Tubular belle: Q&A with Dr Helen Weavers
In March, Helen Weavers was awarded the 2013 Beddington Medal for the best developmental biology thesis, which she produced at the end of her Trust-funded PhD. I asked her about her research and plans for the future….
Congratulations, Helen! Can you tell us what your prize-winning PhD research was about?
I was studying the way tubes develop in organs. Most organs, including human organs, are essentially made of tubes that have to be very precisely arranged in three dimensions for that organ to work. And the organs themselves have to be properly arranged spatially in relation to each other. My PhD was about how a fly’s organs develop to be in the right place and with the right organisation of tubes.
We study these processes using the renal system of the fruit fly – the Malpighian tubules – which are considered to be simple kidney-like organs. They are a good model for research because they also have to have a precise architecture.
So what did you find out?
Many organs have special cells at their ends called tip cells, which are often thought to act as master regulators during organ development. They control many different events, including cell division, and also guide outgrowth of the organ. You find them in the lungs, salivary glands, blood vessels and so on.
I found that tip cells have a slightly different role in the renal system. Rather than leading outgrowth, they anchor themselves to other tissues. This seems to be because Malpighian tubules have to form loops – like the loops found in human kidneys – to work. So they are anchored at either end and growth in between generates the loop. Without the anchorage, tubules would lose their characteristic looped shape and form a simple linear tube. So the behaviour of the tip cells determines the resulting structure of the organ.
You did this work in Helen Skaer’s lab in Cambridge – how did you end up there?
I did a research project in Helen’s lab in the final year of my Natural Sciences degree at Cambridge. It was my first taste of independent research – not doing something that had been pre-planned for you, but devising my own experiments and looking at questions no one else had ever looked at before.
That project was so enjoyable that I stayed on as a Research Assistant in the lab for a year after I graduated. I gained so much experience from doing that – I learned skills and the confidence to develop my own ideas.
And you won a prize for your undergraduate project as well, didn’t you?
Yes, I won the Zoological Society of London’s 2007 Charles Darwin Award for best zoological undergraduate research project in Britain.
Where did this obvious affinity for research come from?
I liked all the sciences at school but particularly the more practical side of biology – I loved dissections! And one of my favourite things we studied at school was the kidney: I had no idea I would study the kidney in flies for my PhD.
Do you have any scientific heroes?
Maybe not quite what you’re thinking of, but I admire Helen Skaer a lot, as does everyone in the cell and developmental biology community. She was a fantastic supervisor, has a successful research career, is great at lecturing and teaching, and has a fabulous family life. She’s a great role model.

RECORDED DATA:
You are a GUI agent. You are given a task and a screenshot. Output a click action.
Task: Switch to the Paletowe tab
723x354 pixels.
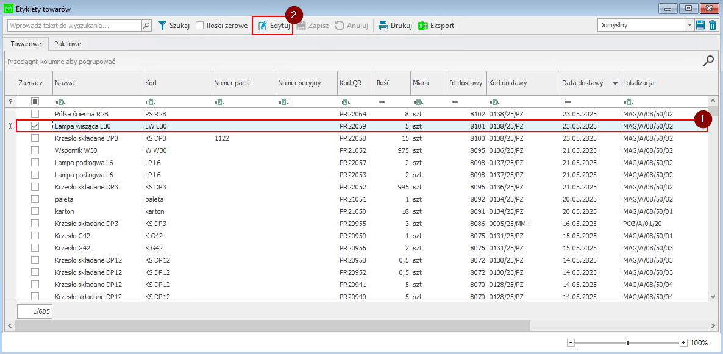[x=68, y=44]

PROMPT A: According to the Helen Weavers interview, what shape would Malpighian tubules form without the anchorage provided by tip cells?
PROMPT B: Reproduce, word for word, the stretch of the Helen Weavers interview from "Do you have" through "great role model.".

ANSWER AREA A: A simple linear tube.

ANSWER AREA B:
Do you have any scientific heroes?
Maybe not quite what you’re thinking of, but I admire Helen Skaer a lot, as does everyone in the cell and developmental biology community. She was a fantastic supervisor, has a successful research career, is great at lecturing and teaching, and has a fabulous family life. She’s a great role model.